The best way to do this is to practice what any businessperson knows: know your competition. The most beneficial thing you can do is to study what they are doing to attract customers.

Go online, do a search, pull up the web sites of your competition, and start taking notes. Here are some things to look for.

  • What do you like about their web site?

  • How can they improve upon it?

  • Is it user-friendly and easy to understand?

  • Is it too wordy or complicated?

  • Could someone browsing this web site learn quickly what this business actually does?

  • Does their web site move too slowly, due to an over-emphasis on graphics that sacrifices the actual message?

With your notes, you can begin to set up the key points that you feel your target audience needs to know about your product or service, and why it will benefit them to do business with you.

Look at these different web sites and read the headline.

  • Does it draw you in?

  • Do you care to read more?

  • Do you feel intrigued, or more than a little confused?

If you find one you like, there is nothing wrong with re-wording it to fit your business. Remember that we are talking about imitation, not plagiarism.

It has been said that there is nothing new under the sun. While this may be the case, at least give what your company is offering a unique slant, and make an effort to provide it in a more informative and interesting format than what your competition is doing.

====Side Bar====

This "unique slant", often called the "Unique Selling Proposition (USP)", opens the door for effective competition among businesses selling a simular product -- even the same product.

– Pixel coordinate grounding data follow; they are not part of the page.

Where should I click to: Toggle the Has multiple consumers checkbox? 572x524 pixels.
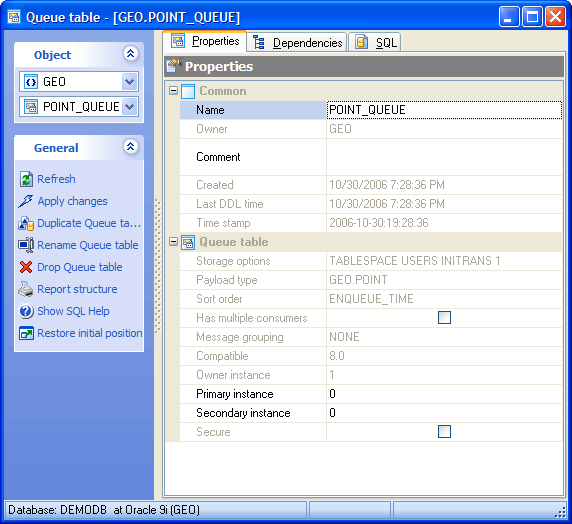[x=444, y=318]
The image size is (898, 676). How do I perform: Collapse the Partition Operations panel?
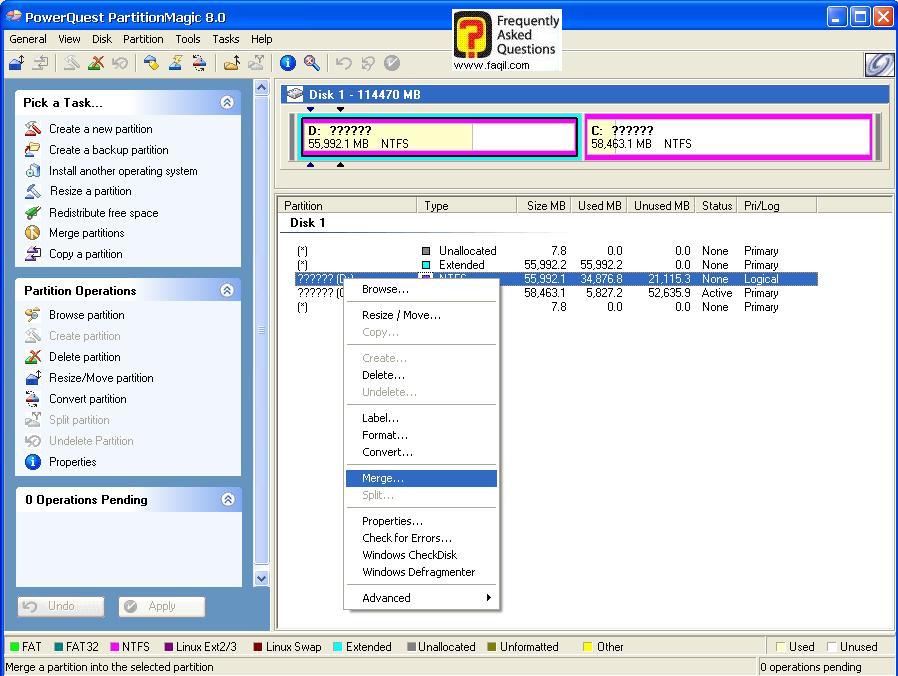(227, 290)
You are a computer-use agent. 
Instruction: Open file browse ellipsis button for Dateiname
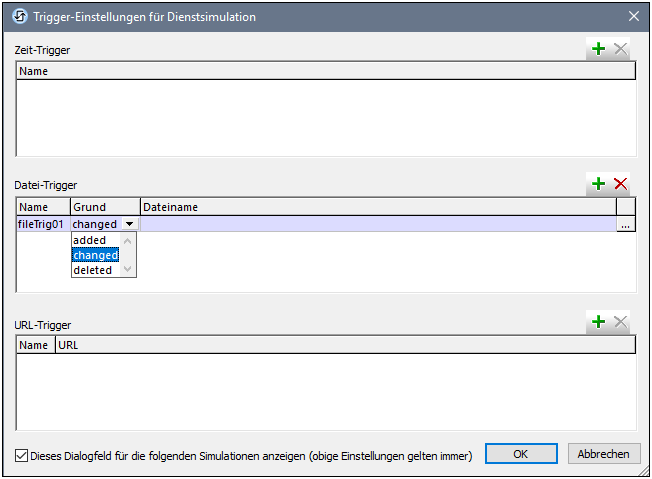point(625,225)
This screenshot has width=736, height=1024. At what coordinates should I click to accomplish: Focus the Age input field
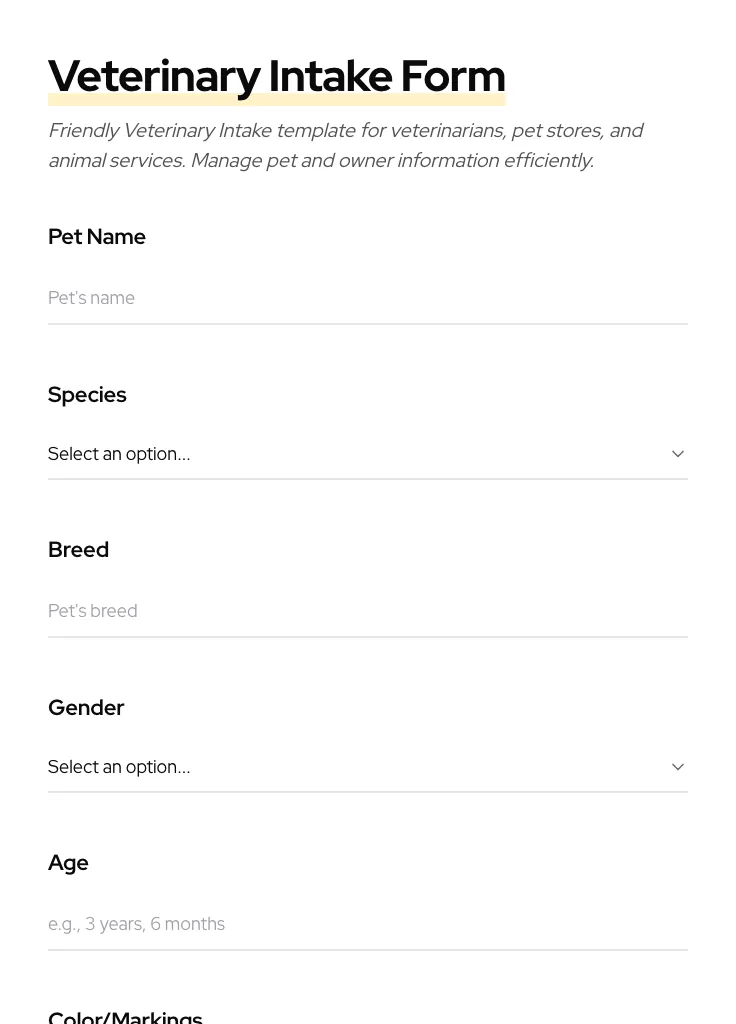tap(368, 924)
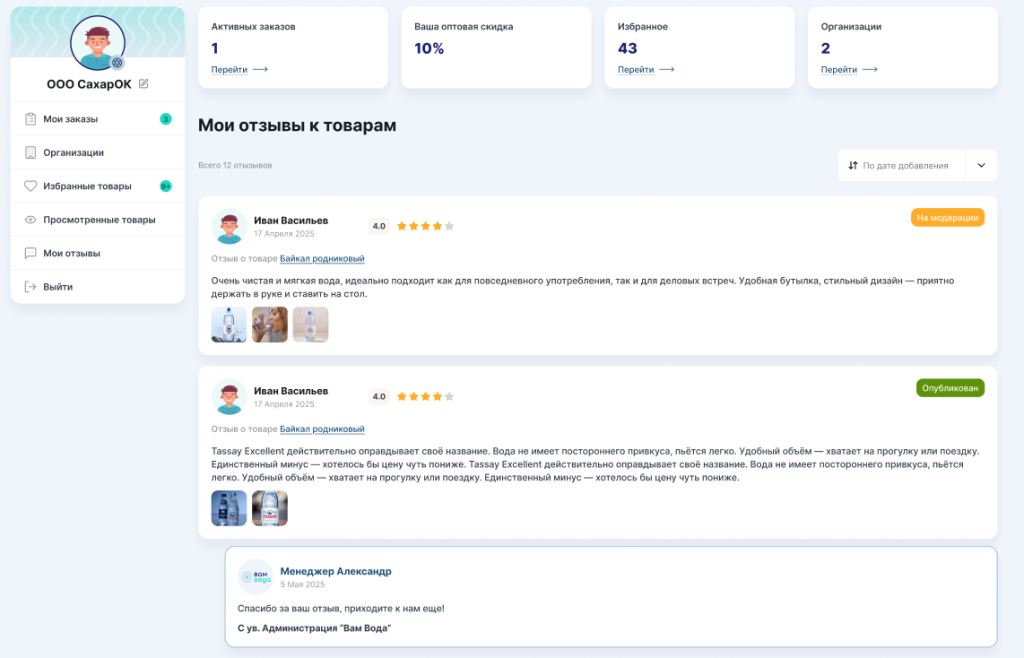Click the clipboard icon next to Мои заказы
The width and height of the screenshot is (1024, 658).
30,119
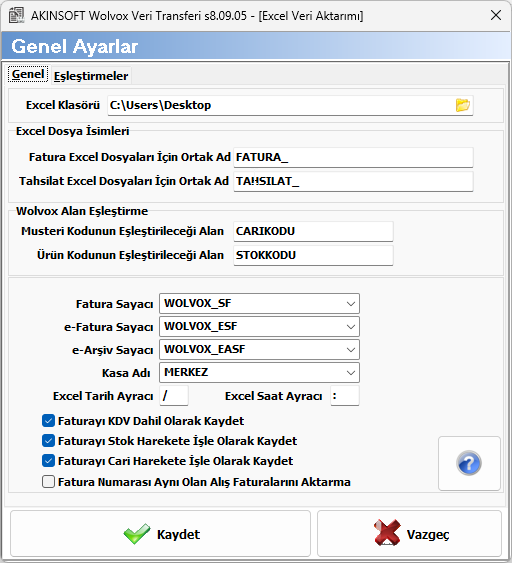Click the green checkmark Kaydet button
This screenshot has height=563, width=512.
click(x=160, y=534)
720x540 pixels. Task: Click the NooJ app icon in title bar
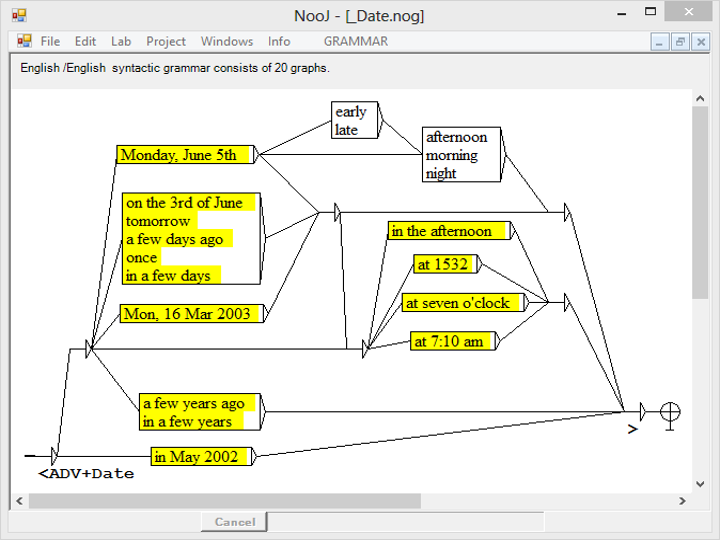[19, 15]
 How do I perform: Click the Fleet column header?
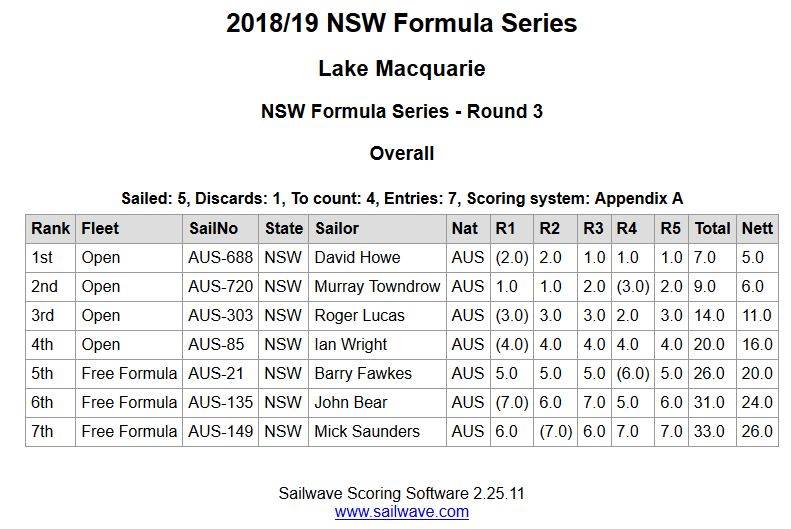click(x=100, y=228)
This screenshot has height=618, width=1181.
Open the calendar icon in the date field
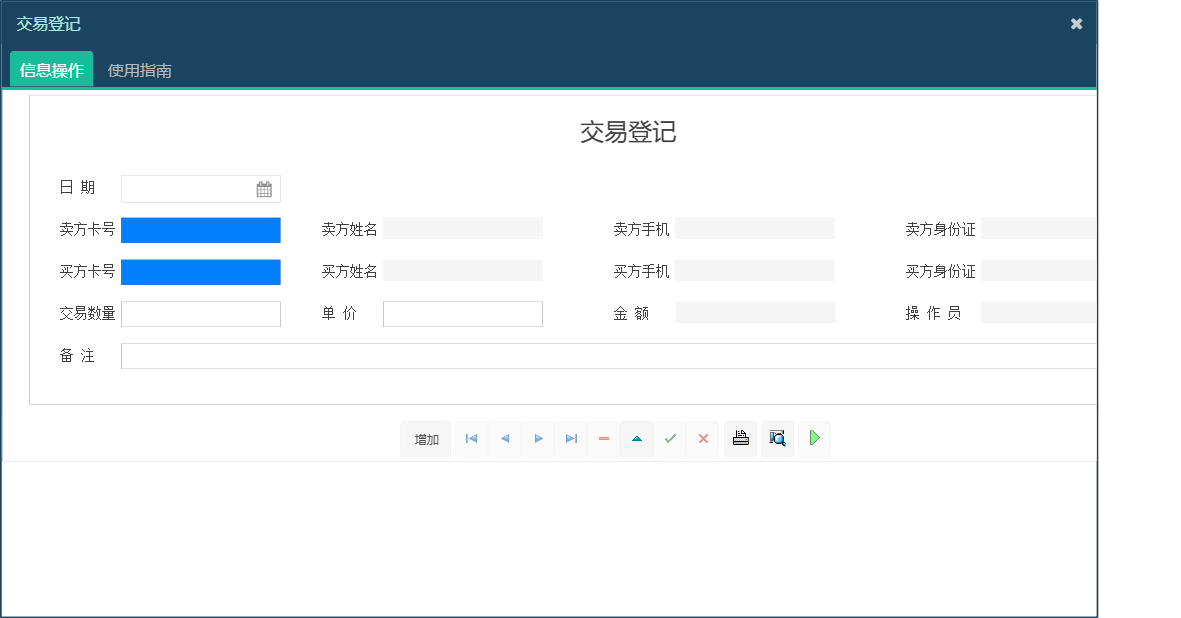(x=264, y=188)
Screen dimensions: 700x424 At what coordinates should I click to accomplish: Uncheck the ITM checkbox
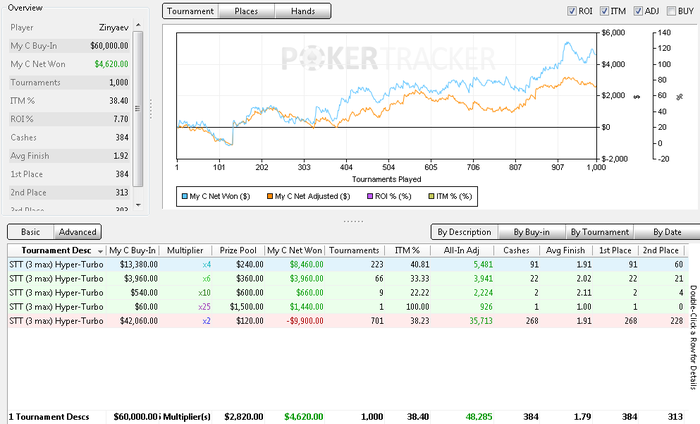point(608,11)
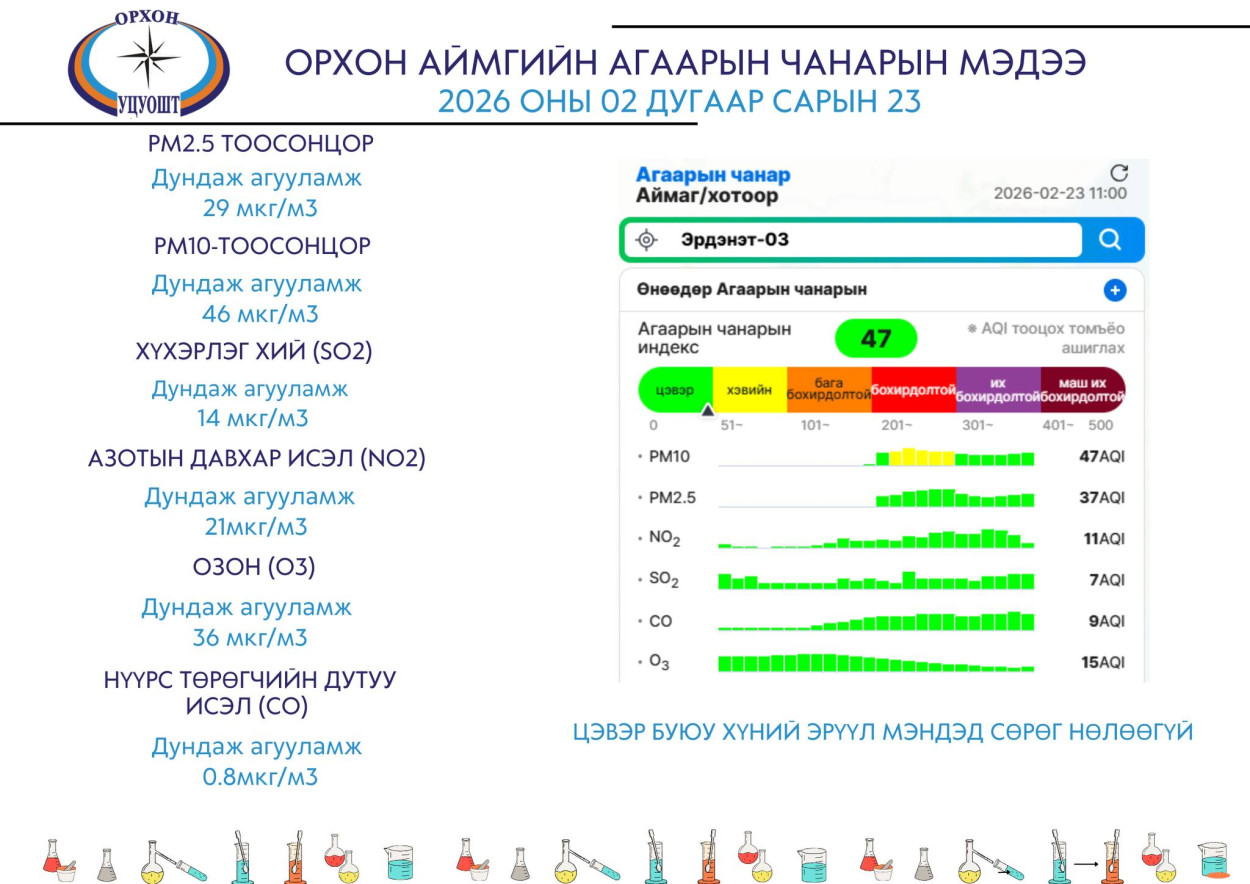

Rosser Reeves was the first to coin the phrase Unique Selling Proposition in his book "Reality of Advertising", published in 1961.

Here's Reeves' 3 part diffintion of USP:

  1. Each advertisement must make a proposition to the consumer.

  2. The proposition must be one that the competition either cannot, or does not offer. It must be unique--either a uniqueness of the brand or a claim not otherwise made in that particular field of advertising.

  3. The proposition must be so strong that it can move the mass millions.

====Side Bar====

Try to look at your competition with fresh eyes. Treat what they have to say as if it is the first time you have seen this information, because that may be the case for your target audience. Make a list of the questions that come to mind, or points that you feel you would want more information on, if you were in the shoes of your audience.

Even what your competition does wrong with the information they do or do not provide can be instructive. It serves to get you to think of all the things that you can do to sell the service better. You are building the structure of your business on what someone else has done before you, but improving the end product by going the extra distance in covering the whole story in a clear manner.

Now that is smart business.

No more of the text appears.